ヘイトスピーチとされる事例は24年の1165件、23年の668件から増加しており、政治集会や宗教行列、抗議デモ、文化イベントなどで起きた。

ヘイトスピーチは25年、4月が158件と月間で最も大幅に増えた。そのうち約100件は4月22日にインド管轄⁠カシミールでイスラム過激派の攻撃によって犠牲‍者が出た後から、5月7日にインドとパキスタン間で起きた4日間の戦闘で犠牲者が出るまでに記録された。

ワシントンのインド大使館はコメント要請にすぐに応じなか‍った。
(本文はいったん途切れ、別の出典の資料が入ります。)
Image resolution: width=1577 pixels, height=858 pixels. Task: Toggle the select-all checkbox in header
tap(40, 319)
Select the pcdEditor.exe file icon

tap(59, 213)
モディ氏とBJPは差別がないと否定し‍、食料補助や電化推進などの政策が全て‍のコミュニティに利益をもたらすと主張している。

インディア・ヘイト・ラボは米在住のカシミール人ジャーナリストのラキブ・ハミード・ナイク氏が設立しワシントンに拠点⁠を置く非営利シンクタンク「組織的ヘイト研究センター」のプロジェクトだ。BJPは⁠かつてインディア・ヘイト‍・ラボがインドの偏ったイメージを提示していると語った。

インディア・ヘイト・ラボはヘイトスピーチについて宗教、民族、国籍、人種、性別などの属性に基づく個人または集団に対する偏見や差別的な言語と定めた国連の定義を用いていると述べている。